MLB to Expand Robot Umpire Checked-Swing Challenges to Triple-A in 2026
MLB's robot ump is moving up: checked-swing challenges expand to Triple-A on May 5, with a 45-degree bat-angle threshold now defining a swing for the first time.

Baseball has been arguing about checked swings since before most fans were born, and MLB is finally doing something about it. Starting May 5, the league's Automated Ball-Strike Challenge System will expand from the Class A Florida State League to the Triple-A Pacific Coast League, bringing a defined, measurable standard to one of the game's most contested calls.
The mechanism is precise where the rulebook has never been. According to a memo from MLB vice president of on-field strategy Joe Martinez to general managers and other club executives, "a swing will be considered to have occurred if the maximum angle between the bat head and the bat handle exceeds 45 degrees." The Official Baseball Rules have never specified a checked-swing standard, stating only that "a strike is a legal pitch when so called by the umpire, which is struck at by the batter and is missed." That gap has left umpires and managers arguing over the same call for decades; since the 1970s, catchers have been able to request an appeal to a base umpire on non-strike checked-swing calls, but no appeal has been available when a strike was already called.

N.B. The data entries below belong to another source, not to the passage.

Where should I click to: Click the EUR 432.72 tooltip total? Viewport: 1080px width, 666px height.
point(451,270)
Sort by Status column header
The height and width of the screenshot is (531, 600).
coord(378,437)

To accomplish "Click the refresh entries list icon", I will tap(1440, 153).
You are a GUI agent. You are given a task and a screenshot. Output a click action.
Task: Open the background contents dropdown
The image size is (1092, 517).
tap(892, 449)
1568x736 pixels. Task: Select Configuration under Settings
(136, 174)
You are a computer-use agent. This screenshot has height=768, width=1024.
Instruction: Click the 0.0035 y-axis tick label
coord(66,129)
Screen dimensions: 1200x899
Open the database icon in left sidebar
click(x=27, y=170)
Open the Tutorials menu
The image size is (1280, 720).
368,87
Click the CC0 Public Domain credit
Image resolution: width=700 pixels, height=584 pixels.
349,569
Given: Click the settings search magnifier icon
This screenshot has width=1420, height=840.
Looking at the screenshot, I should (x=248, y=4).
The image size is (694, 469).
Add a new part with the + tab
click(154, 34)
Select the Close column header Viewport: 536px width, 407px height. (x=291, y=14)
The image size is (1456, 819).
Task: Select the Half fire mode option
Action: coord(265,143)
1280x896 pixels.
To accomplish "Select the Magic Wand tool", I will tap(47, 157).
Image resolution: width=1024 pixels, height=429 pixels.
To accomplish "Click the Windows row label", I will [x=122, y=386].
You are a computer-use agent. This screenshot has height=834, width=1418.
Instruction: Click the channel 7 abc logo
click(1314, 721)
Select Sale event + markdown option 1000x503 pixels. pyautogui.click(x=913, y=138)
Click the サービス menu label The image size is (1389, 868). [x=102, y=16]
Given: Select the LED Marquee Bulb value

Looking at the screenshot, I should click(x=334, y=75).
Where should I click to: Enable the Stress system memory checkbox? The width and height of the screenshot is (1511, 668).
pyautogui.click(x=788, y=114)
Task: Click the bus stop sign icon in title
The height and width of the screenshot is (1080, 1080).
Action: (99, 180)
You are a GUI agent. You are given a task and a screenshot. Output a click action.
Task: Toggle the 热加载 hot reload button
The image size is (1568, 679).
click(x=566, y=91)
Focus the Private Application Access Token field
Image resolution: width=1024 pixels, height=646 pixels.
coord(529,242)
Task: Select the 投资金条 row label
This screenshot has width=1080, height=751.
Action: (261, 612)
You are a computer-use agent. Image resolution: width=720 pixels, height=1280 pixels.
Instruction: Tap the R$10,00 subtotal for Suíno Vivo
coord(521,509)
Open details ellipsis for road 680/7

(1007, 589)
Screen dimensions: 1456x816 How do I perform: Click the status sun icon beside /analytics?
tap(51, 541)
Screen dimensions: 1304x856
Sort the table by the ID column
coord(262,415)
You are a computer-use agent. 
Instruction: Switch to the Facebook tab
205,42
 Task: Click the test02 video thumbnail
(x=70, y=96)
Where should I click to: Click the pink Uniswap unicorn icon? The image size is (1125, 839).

Under the challenge system, the batter, pitcher, or catcher may appeal the umpire's decision on whether a swing occurred. Each team carries two challenges and retains one if the appeal succeeds; additional challenges become available in extra innings. The International League will operate with two challenges per team, while the Pacific Coast League keeps three, per a memo to farm directors and Triple-A managers. The experiment first appeared in the Florida State League and was later extended to the Arizona Fall League before this spring's Triple-A expansion.
The checked-swing trial is not the only structural change coming to Triple-A. The International League will shift second base slightly toward home plate during the second half of the 2026 season, repositioning it entirely within the infield diamond. That adjustment trims nine inches from the distance between first and second and between second and third, a small geometry change with real implications for baserunning and infield positioning.
Triple-A clubs will also absorb tighter pace-of-play rules. MLB plans to reduce permissible pitcher disengagements from two to one per plate appearance, impose stricter limits on batter timeouts, and reset the pitch clock when PitchCom, the electronic signaling device in use since 2023, malfunctions. If play stops for a PitchCom problem, the team will be charged a mound visit; if that team has exhausted its allotment, an automatic ball is awarded. Those rules come against a backdrop of creeping game times: the average nine-inning game ran 2 hours, 38 minutes last year, up from 2:36 in 2024. The stolen base success rate has also slid, falling from 80.2 percent in 2023 to 77.8 percent last year.

The league is simultaneously transitioning Triple-A away from alternating robot-only and human-with-challenge formats. This season, the automated system was used alone for the first three games of each series, with a human umpire and a challenge option in the final three. Starting June 25, the challenge system will be used exclusively across all Triple-A games, according to the Martinez memo.
Early data supports the direction. MLB reported that 47 percent of challenges have been successful in Triple-A this year. Staff and players prefer the challenge system over the fully automated one by a margin of 61 to 11 percent, while fans favor it by 2-to-1. The 45-degree threshold itself showed tangible effects during prior testing: Martinez noted the strikeout rate dropped 3 percent. Nearly 40 percent of Triple-A games have generated more than six total challenges, and 89 percent of fans said six or fewer was the optimal number, suggesting the current volume is already pushing what the market will bear.
Commissioner Rob Manfred has said robot umpires are unlikely to reach the major leagues without further refinement. These Triple-A experiments are where that refinement happens, one 45-degree angle at a time.